"Tu vas la fermer" : une éventuelle sanction du député étudiée en décembre

Publié le 25 novembre 2022 à 19h02
JT Perso

Source : TF1 Info

Le groupe Renaissance envisageait de réclamer des sanctions à l'encontre du député LIOT Olivier Serva, qui a invectivé jeudi un député du groupe majoritaire lors d'un débat sur les soignants non-vaccinés.
Il a finalement décidé de s'en remettre à la décision du Bureau de l'Assemblée nationale, qui se réunira le 7 décembre prochain.

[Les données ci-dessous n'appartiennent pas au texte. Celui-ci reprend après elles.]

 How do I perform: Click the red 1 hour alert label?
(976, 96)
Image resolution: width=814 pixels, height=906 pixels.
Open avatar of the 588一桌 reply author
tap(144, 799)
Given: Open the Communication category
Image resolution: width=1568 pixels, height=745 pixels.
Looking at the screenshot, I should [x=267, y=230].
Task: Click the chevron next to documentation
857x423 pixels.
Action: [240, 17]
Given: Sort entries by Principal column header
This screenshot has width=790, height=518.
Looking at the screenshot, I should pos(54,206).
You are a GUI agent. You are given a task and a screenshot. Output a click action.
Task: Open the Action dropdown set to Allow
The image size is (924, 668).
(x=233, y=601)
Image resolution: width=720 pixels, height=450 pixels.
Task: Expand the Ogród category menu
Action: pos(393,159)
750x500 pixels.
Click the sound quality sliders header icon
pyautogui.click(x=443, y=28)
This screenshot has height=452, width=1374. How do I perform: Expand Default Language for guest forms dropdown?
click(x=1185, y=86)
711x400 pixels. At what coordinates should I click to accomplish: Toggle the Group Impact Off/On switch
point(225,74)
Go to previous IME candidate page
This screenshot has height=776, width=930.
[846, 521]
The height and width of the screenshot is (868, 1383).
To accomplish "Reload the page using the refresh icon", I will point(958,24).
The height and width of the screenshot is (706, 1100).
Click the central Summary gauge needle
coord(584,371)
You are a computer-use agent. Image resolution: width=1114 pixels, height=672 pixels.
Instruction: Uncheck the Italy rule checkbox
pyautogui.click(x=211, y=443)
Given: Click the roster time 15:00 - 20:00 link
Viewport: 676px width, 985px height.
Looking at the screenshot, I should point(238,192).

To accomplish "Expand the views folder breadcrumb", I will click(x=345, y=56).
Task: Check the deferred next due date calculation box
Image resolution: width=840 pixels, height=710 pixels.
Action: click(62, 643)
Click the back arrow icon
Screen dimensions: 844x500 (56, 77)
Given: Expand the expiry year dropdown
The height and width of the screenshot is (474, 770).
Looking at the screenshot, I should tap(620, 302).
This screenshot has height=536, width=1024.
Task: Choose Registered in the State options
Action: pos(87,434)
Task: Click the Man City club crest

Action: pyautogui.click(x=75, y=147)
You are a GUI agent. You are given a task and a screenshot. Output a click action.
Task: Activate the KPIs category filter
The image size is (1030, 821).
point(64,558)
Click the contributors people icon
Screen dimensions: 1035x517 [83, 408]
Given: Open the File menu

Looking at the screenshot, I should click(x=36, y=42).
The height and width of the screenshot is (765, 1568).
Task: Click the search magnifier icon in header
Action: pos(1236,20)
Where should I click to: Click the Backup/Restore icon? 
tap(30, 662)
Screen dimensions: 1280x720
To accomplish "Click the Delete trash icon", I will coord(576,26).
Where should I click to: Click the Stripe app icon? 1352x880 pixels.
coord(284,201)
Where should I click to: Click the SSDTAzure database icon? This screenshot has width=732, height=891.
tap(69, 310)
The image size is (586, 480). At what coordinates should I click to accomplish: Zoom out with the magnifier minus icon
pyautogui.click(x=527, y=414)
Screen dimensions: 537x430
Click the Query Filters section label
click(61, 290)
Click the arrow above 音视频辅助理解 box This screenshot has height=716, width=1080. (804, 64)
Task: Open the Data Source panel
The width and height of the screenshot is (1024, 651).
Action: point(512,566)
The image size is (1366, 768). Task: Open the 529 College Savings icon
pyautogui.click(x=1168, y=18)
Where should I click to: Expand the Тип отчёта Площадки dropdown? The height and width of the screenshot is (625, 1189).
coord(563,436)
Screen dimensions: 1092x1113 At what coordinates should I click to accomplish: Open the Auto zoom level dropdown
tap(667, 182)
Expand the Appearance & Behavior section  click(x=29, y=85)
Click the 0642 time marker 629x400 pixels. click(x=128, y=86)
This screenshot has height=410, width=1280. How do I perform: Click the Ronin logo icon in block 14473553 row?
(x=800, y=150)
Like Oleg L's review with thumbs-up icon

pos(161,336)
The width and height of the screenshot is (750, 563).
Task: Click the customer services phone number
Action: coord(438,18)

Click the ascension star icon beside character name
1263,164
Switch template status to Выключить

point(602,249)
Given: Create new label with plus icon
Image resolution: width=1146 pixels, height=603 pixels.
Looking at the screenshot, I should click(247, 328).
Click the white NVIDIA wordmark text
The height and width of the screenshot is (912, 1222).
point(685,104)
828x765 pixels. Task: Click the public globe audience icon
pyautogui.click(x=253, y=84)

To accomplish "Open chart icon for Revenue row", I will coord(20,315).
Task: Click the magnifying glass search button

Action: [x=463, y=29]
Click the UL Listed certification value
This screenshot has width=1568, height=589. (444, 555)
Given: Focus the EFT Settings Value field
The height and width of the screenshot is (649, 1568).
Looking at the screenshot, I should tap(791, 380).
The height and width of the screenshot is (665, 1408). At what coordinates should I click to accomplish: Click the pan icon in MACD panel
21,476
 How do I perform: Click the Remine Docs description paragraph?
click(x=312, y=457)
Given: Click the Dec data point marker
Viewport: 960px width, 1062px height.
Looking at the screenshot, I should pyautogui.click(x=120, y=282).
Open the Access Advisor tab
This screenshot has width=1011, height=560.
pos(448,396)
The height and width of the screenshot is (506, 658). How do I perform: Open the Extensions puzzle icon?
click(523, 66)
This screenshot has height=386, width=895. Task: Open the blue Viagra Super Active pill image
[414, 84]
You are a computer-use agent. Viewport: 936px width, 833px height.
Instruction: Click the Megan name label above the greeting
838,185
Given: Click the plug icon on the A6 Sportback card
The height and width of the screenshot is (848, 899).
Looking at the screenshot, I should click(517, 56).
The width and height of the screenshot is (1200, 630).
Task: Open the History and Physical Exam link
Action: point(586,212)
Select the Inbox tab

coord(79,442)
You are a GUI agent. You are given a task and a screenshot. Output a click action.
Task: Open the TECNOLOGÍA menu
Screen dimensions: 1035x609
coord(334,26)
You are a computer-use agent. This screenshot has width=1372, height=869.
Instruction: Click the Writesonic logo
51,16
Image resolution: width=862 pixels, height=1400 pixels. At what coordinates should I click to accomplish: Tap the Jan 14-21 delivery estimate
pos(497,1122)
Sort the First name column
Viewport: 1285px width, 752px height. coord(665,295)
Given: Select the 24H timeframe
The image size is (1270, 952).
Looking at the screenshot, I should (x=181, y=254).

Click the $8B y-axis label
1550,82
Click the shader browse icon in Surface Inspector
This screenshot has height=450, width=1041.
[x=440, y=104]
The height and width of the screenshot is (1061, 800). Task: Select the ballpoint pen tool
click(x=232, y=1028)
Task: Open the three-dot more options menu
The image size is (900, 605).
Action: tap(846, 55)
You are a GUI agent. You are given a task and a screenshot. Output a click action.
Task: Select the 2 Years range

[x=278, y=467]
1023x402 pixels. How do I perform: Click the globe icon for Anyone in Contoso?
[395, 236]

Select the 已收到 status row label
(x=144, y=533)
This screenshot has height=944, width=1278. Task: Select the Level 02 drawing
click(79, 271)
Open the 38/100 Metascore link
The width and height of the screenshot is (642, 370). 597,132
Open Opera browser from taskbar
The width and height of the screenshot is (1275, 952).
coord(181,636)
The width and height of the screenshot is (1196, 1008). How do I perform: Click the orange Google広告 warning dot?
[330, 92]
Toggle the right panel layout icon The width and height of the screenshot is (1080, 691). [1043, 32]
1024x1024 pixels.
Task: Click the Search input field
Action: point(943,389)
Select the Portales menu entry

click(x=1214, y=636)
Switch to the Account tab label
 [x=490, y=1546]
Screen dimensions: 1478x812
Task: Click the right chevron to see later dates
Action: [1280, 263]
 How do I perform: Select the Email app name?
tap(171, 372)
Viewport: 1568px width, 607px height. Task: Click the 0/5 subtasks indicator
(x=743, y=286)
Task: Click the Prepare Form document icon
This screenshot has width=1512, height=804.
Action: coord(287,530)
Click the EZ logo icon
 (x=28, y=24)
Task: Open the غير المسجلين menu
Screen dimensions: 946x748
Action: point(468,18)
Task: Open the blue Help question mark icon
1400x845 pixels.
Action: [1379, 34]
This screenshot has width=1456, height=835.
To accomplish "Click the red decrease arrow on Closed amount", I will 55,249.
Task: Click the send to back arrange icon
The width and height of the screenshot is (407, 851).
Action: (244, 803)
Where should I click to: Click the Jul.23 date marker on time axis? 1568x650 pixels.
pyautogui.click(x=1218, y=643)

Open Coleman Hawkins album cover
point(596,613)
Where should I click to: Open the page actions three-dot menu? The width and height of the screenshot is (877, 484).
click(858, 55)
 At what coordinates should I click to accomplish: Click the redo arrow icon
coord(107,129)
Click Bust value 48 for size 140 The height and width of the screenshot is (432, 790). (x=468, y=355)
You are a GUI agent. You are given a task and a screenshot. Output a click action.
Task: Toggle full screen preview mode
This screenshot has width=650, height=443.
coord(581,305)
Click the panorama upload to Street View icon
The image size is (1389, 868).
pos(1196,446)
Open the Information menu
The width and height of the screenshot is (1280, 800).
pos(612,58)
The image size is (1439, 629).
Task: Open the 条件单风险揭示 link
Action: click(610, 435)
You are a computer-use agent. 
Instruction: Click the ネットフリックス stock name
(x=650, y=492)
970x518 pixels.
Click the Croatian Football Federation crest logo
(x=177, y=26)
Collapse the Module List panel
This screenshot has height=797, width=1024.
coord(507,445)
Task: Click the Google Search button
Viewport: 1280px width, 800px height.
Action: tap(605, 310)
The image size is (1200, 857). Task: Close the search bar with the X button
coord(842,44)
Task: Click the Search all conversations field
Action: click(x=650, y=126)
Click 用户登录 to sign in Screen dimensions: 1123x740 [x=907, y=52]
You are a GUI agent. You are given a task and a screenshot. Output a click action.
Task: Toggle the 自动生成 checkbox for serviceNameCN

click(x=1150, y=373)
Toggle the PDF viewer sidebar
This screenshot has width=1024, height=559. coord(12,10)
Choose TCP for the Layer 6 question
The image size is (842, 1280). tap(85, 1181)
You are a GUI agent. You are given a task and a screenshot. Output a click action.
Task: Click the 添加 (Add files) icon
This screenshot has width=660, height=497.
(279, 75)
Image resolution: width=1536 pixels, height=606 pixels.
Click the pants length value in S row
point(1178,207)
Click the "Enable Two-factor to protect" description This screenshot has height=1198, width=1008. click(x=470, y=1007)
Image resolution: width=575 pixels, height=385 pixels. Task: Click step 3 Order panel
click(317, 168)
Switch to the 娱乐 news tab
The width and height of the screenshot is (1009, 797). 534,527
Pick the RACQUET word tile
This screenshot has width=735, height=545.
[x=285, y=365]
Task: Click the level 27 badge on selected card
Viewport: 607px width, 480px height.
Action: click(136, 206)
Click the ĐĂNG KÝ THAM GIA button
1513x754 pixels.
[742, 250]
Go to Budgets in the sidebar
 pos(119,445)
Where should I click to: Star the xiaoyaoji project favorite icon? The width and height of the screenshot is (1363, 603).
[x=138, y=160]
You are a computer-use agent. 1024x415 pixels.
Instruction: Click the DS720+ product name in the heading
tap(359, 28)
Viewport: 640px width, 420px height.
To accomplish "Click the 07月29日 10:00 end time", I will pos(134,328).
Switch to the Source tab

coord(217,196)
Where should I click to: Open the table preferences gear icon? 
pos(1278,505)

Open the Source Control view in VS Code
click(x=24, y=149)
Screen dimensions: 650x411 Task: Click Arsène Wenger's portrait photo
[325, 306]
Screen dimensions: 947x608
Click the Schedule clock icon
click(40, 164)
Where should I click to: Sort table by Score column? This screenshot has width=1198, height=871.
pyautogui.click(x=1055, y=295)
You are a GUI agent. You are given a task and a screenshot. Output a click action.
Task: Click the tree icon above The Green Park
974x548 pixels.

Le député Olivier Serva sera-t-il sanctionné ? Le groupe Renaissance a décidé de s'en remettre à la décision du Bureau de l'Assemblée nationale, chargée de statuer sur les sanctions disciplinaires, qui se réunira le 7 décembre prochain. "Nous ne banalisons pas" mais "dans une volonté d'apaisement, nous considérons que c'est au bureau de l'Assemblée de se prononcer" sur les propos du député de Guadeloupe du groupe Libertés, Indépendants, Outre-mer et Territoires (LIOT), a indiqué le groupe majoritaire. Dans un premier temps, la patronne du groupe Aurore Bergé avait prévu de demander une sanction contre Olivier Serva mardi prochain, lors d'une réunion de la conférence des présidents de l'Assemblée.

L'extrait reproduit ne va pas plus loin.